Poetry may require an immense effort from the reader if they want to grasp the meanings implied by the poet. However, on certain occasions, a poet may strive to convey a direct, explicit message. This case is applicable to Dulce et Decorum est poem by Wilfred Owen. Written from the perspective of a soldier who witnesses how his comrade suffers after the gas attack, the poem reveals horrific realities of war, hypocritically omitted in “patriotic” rhetoric.
Wilfred Owen contests an ancient poetic line dulce et decorum est pro patria mori (“death for one’s homeland is sweet and honorable”) in a viscerally realistic setting of the World War I battlefield.
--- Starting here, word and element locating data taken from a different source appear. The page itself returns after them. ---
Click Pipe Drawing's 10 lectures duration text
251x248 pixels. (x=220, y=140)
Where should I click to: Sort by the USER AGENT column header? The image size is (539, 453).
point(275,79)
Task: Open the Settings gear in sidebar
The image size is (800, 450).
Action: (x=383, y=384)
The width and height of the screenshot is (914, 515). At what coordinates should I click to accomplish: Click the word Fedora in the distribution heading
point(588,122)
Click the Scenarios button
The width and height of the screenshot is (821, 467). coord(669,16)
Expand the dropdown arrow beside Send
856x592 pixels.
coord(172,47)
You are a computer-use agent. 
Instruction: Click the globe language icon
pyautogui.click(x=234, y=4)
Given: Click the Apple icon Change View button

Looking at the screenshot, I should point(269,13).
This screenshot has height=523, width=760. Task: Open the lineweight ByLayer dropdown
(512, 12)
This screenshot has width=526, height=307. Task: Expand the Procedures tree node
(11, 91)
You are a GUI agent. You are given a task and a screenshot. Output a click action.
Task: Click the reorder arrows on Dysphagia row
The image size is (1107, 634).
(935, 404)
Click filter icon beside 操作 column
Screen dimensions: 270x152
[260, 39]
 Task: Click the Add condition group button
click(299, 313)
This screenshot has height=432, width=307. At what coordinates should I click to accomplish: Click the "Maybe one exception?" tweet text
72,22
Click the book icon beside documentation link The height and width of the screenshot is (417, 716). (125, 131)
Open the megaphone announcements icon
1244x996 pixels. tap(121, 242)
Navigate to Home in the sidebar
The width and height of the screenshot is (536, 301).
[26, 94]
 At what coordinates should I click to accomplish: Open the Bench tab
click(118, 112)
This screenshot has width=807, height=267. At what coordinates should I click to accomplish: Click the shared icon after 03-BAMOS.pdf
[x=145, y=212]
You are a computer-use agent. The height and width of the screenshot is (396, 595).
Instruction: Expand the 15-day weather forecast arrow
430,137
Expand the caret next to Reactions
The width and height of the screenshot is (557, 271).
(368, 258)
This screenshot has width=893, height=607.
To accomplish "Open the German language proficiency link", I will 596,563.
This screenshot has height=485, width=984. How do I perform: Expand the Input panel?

His similes deconstruct images of militaristic propaganda from the very first stanza. Soldiers are not proud heroes — they are miserable, “Bent double, like old beggars under sacks / Knock-kneed, coughing like hags (Owen, lines 1-2). War is a tiresome business, and soldiers are exhausted to the point of losing their sense of reality. They have become, as the poet speaks metaphorically, “Drunk with fatigue, deaf even to the hoots / Of gas-shells dropping softly behind” (Owen, 7-8). Soldiers in the trenches are almost oblivious to the world as a deadly cloud of gas approaches their position.
Poisonous gas is merciless; there is little to no hope of survival for those who could not fit helmets in time. The narrator delivers terrifying details of how one of his comrades was helplessly “yelling out and stumbling / And flound’ring like a man in fire or lime” (Owen, 11-12). A green sea of gas swallows an unfortunate soldier and inflicts gruesome injuries, while others cannot do anything to help him. Nothing can be farther from a heroic death pro patria than this horror. In the last stanza, Owen appeals to the senses of all readers, especially those who might be imagining war as a glorious event:
If in some smothering dreams, you too could pace
Behind the wagon that we flung him in…
My friend, you would not tell with such high zest
To children ardent for some desperate glory,
The old Lie: Dulce et decorum est
Pro patria mori. (17-18, 25-28)
In the end, war brings misery to a vast majority of participants. The poet stresses one simple truth — death for the country will most likely be gruesome, not sweet. Deliberately omitting or denying this truth is hypocrisy and a blatant lie.
Work Cited
Owen, Wilfred. “Dulce et Decorum est.” Poetry Foundation, 1921, Web.